Nur in einem Punkt können Hartz-IV-Empfänger wohl von dem Karlsruher Urteil profitieren. Das Bundesverfassungsgericht sah es als verfassungswidrig an, dass Hartz IV keine Leistungen bei einem „besonderen Bedarf“ ermöglicht. Das Grundgesetz gebiete es, „unabweisbaren, laufenden, nicht nur einmaligen besonderen Bedarf zu decken, wenn es im Einzelfall für ein menschenwürdiges Existenzminimum erforderlich ist“.
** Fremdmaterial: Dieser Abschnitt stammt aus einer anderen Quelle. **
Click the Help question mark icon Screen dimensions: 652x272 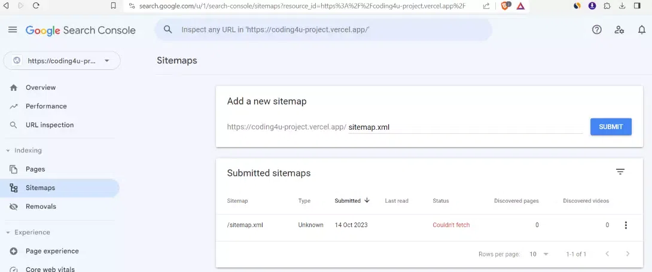tap(596, 30)
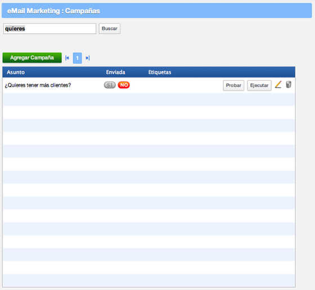Screen dimensions: 315x290
Task: Click the eMail Marketing : Campañas title bar
Action: (x=157, y=11)

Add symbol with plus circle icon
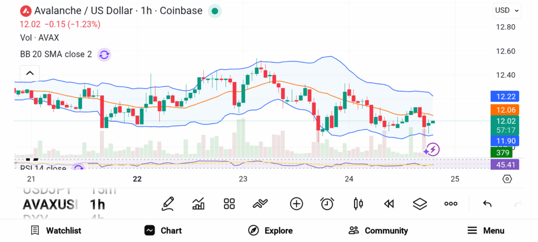[x=296, y=204]
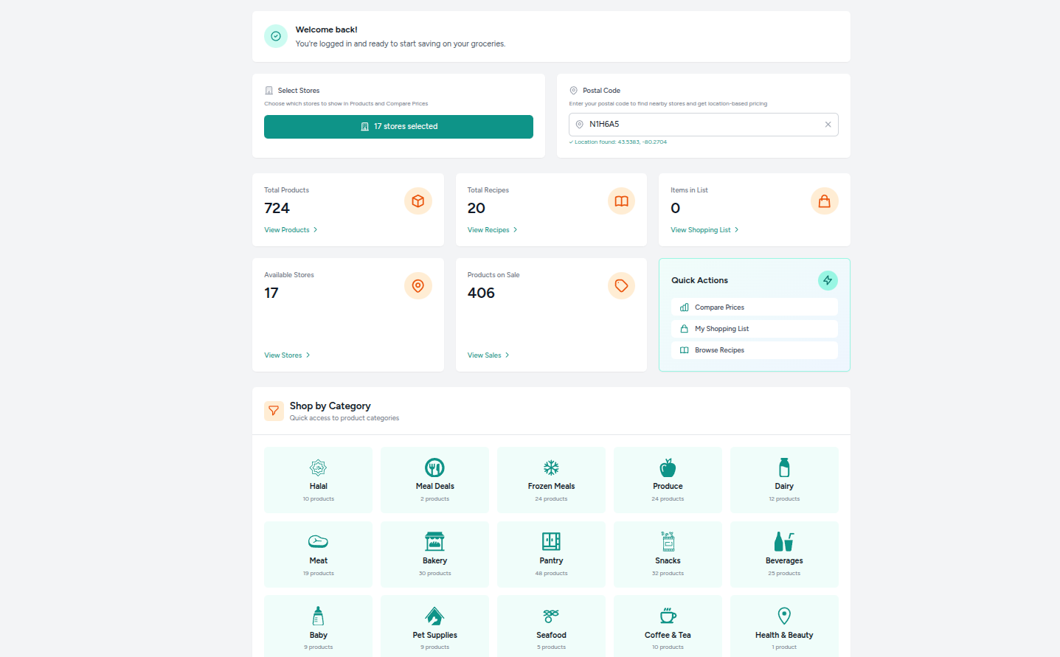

Beispiele für einen solchen Bedarf könnten etwa laufende Fahrtkosten von Schülern, oder Kosten für regelmäßige Mittagessen in der Schule sein. Auch Menschen, die ständig – etwa weil sie sehr groß oder beleibt sind – besondere Kleidung benötigen, die zu Normalpreisen nicht erhältlich ist, könnten hiervon profitieren. Betroffene können, gestützt auf das Karlsruher Urteil, sofort solche Sonderleistungen beantragen. Dabei gibt es allerdings keine Garantie, dass die Ämter ihren Wünschen auch folgen.
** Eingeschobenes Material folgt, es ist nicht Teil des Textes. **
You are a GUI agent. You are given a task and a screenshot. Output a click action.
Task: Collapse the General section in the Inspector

Forderungen nach Beihilfen für einen einmaligen Bedarf – etwa für neue Winterkleidung oder für die Anreise zu einer Familienfeier – lassen sich aus dem Karlsruher Urteil allerdings nicht begründen. Entsprechende Leistungen gab es früher bei der Sozialhilfe.
Sonderleistungen werden die Ausnahme bleiben
Generell ist damit zu rechnen, dass die Ämter – ebenso wie demnächst wohl der Gesetzgeber – nur in Ausnahmefällen Sonderleistungen zugestehen werden. Denn das Bundesverfassungsgericht hat auch bei diesem Punkt nur weiche Vorgaben gemacht: Leistungen für einen zusätzlichen Bedarf kämen danach nur dann in Frage, „wenn der Bedarf so erheblich ist, dass die Gesamtsumme der dem Hilfebedürftigen gewährten Leistungen (...) das notwendige Existenzminimum nicht mehr gewährleistet.“ Dies komme „nur in seltenen Fällen in Betracht“.